Stored data entries
****************
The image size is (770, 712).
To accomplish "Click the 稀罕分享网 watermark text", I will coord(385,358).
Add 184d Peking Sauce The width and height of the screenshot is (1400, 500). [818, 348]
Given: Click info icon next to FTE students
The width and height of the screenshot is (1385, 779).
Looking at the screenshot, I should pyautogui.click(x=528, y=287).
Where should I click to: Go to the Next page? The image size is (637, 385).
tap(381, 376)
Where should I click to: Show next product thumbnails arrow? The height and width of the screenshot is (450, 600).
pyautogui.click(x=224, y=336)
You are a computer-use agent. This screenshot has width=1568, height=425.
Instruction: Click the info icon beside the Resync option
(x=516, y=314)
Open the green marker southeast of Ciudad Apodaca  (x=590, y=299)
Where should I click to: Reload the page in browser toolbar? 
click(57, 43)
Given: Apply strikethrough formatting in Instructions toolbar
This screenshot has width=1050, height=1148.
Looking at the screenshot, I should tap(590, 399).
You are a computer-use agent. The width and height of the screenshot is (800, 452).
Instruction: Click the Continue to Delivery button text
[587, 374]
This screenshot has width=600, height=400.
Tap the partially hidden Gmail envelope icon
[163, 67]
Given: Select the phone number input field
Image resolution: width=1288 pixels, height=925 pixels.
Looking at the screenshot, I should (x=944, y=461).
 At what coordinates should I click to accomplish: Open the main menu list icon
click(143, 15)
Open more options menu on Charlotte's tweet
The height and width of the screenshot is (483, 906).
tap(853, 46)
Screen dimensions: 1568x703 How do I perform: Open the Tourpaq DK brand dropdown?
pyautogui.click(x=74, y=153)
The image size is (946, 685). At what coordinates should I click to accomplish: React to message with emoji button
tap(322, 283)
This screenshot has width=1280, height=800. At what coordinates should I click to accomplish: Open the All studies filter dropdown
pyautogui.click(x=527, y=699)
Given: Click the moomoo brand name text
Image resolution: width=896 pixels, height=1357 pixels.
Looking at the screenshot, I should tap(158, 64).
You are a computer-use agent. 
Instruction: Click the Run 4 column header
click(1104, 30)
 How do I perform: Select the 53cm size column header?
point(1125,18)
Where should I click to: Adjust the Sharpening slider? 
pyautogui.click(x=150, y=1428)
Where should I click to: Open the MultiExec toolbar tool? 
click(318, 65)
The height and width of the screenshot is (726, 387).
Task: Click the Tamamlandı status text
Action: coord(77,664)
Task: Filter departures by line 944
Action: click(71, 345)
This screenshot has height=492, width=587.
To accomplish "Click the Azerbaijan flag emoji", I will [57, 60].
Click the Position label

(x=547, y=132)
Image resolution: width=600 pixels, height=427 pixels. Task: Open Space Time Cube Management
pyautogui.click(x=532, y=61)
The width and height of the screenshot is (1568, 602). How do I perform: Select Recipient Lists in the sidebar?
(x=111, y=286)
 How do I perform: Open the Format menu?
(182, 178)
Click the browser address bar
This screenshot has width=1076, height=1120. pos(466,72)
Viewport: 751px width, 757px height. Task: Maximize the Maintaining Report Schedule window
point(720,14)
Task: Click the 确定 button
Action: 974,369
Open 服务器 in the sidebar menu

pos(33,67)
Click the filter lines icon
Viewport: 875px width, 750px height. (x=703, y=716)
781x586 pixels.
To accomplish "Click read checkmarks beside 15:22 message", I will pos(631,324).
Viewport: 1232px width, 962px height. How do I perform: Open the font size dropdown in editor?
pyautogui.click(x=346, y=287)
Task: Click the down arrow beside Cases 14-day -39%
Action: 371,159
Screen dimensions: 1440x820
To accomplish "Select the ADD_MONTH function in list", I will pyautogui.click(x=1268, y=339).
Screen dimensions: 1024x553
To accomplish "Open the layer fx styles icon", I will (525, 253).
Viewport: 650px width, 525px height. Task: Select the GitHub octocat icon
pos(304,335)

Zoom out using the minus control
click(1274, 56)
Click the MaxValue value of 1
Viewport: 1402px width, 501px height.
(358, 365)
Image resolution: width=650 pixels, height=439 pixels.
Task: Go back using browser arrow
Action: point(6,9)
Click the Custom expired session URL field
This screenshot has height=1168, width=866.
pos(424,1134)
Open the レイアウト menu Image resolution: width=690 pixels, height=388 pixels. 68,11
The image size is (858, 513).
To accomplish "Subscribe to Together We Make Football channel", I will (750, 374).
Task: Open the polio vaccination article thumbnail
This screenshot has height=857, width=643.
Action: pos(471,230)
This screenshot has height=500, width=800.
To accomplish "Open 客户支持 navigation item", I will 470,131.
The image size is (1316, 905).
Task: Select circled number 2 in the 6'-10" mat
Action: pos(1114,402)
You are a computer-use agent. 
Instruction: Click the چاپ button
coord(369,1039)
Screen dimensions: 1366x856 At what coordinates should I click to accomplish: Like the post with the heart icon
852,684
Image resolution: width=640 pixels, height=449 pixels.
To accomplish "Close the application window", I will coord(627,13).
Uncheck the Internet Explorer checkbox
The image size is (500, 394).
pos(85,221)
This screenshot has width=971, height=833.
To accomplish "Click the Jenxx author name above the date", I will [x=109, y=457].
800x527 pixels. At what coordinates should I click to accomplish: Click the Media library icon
****************
■ **REQUIRED ACTION**:
Give back each record exactly, from the first line through the last.

■ **YOUR SOLUTION**:
The image size is (770, 712).
To accomplish "Click the 稀罕分享网 watermark text", I will coord(385,358).
Add 184d Peking Sauce The width and height of the screenshot is (1400, 500). [818, 348]
Given: Click info icon next to FTE students
The width and height of the screenshot is (1385, 779).
Looking at the screenshot, I should pyautogui.click(x=528, y=287).
Where should I click to: Go to the Next page? The image size is (637, 385).
tap(381, 376)
Where should I click to: Show next product thumbnails arrow? The height and width of the screenshot is (450, 600).
pyautogui.click(x=224, y=336)
You are a computer-use agent. This screenshot has width=1568, height=425.
Instruction: Click the info icon beside the Resync option
(x=516, y=314)
Open the green marker southeast of Ciudad Apodaca  (x=590, y=299)
Where should I click to: Reload the page in browser toolbar? 
click(57, 43)
Given: Apply strikethrough formatting in Instructions toolbar
This screenshot has width=1050, height=1148.
Looking at the screenshot, I should tap(590, 399).
You are a computer-use agent. The width and height of the screenshot is (800, 452).
Instruction: Click the Continue to Delivery button text
[587, 374]
This screenshot has width=600, height=400.
Tap the partially hidden Gmail envelope icon
[163, 67]
Given: Select the phone number input field
Image resolution: width=1288 pixels, height=925 pixels.
Looking at the screenshot, I should (x=944, y=461).
 At what coordinates should I click to accomplish: Open the main menu list icon
click(143, 15)
Open more options menu on Charlotte's tweet
The height and width of the screenshot is (483, 906).
tap(853, 46)
Screen dimensions: 1568x703 How do I perform: Open the Tourpaq DK brand dropdown?
pyautogui.click(x=74, y=153)
The image size is (946, 685). At what coordinates should I click to accomplish: React to message with emoji button
tap(322, 283)
This screenshot has width=1280, height=800. At what coordinates should I click to accomplish: Open the All studies filter dropdown
pyautogui.click(x=527, y=699)
Given: Click the moomoo brand name text
Image resolution: width=896 pixels, height=1357 pixels.
Looking at the screenshot, I should tap(158, 64).
You are a computer-use agent. 
Instruction: Click the Run 4 column header
click(1104, 30)
 How do I perform: Select the 53cm size column header?
point(1125,18)
Where should I click to: Adjust the Sharpening slider? 
pyautogui.click(x=150, y=1428)
Where should I click to: Open the MultiExec toolbar tool? 
click(318, 65)
The height and width of the screenshot is (726, 387).
Task: Click the Tamamlandı status text
Action: coord(77,664)
Task: Filter departures by line 944
Action: click(71, 345)
This screenshot has height=492, width=587.
To accomplish "Click the Azerbaijan flag emoji", I will [57, 60].
Click the Position label

(x=547, y=132)
Image resolution: width=600 pixels, height=427 pixels. Task: Open Space Time Cube Management
pyautogui.click(x=532, y=61)
The width and height of the screenshot is (1568, 602). How do I perform: Select Recipient Lists in the sidebar?
(x=111, y=286)
 How do I perform: Open the Format menu?
(182, 178)
Click the browser address bar
This screenshot has width=1076, height=1120. pos(466,72)
Viewport: 751px width, 757px height. Task: Maximize the Maintaining Report Schedule window
point(720,14)
Task: Click the 确定 button
Action: 974,369
Open 服务器 in the sidebar menu

pos(33,67)
Click the filter lines icon
Viewport: 875px width, 750px height. (x=703, y=716)
781x586 pixels.
To accomplish "Click read checkmarks beside 15:22 message", I will pos(631,324).
Viewport: 1232px width, 962px height. How do I perform: Open the font size dropdown in editor?
pyautogui.click(x=346, y=287)
Task: Click the down arrow beside Cases 14-day -39%
Action: 371,159
Screen dimensions: 1440x820
To accomplish "Select the ADD_MONTH function in list", I will pyautogui.click(x=1268, y=339).
Screen dimensions: 1024x553
To accomplish "Open the layer fx styles icon", I will (525, 253).
Viewport: 650px width, 525px height. Task: Select the GitHub octocat icon
pos(304,335)

Zoom out using the minus control
click(1274, 56)
Click the MaxValue value of 1
Viewport: 1402px width, 501px height.
(358, 365)
Image resolution: width=650 pixels, height=439 pixels.
Task: Go back using browser arrow
Action: point(6,9)
Click the Custom expired session URL field
This screenshot has height=1168, width=866.
pos(424,1134)
Open the レイアウト menu Image resolution: width=690 pixels, height=388 pixels. 68,11
The image size is (858, 513).
To accomplish "Subscribe to Together We Make Football channel", I will (750, 374).
Task: Open the polio vaccination article thumbnail
This screenshot has height=857, width=643.
Action: pos(471,230)
This screenshot has height=500, width=800.
To accomplish "Open 客户支持 navigation item", I will 470,131.
The image size is (1316, 905).
Task: Select circled number 2 in the 6'-10" mat
Action: pos(1114,402)
You are a computer-use agent. 
Instruction: Click the چاپ button
coord(369,1039)
Screen dimensions: 1366x856 At what coordinates should I click to accomplish: Like the post with the heart icon
852,684
Image resolution: width=640 pixels, height=449 pixels.
To accomplish "Close the application window", I will coord(627,13).
Uncheck the Internet Explorer checkbox
The image size is (500, 394).
pos(85,221)
This screenshot has width=971, height=833.
To accomplish "Click the Jenxx author name above the date", I will [x=109, y=457].
800x527 pixels. At what coordinates should I click to accomplish: Click the Media library icon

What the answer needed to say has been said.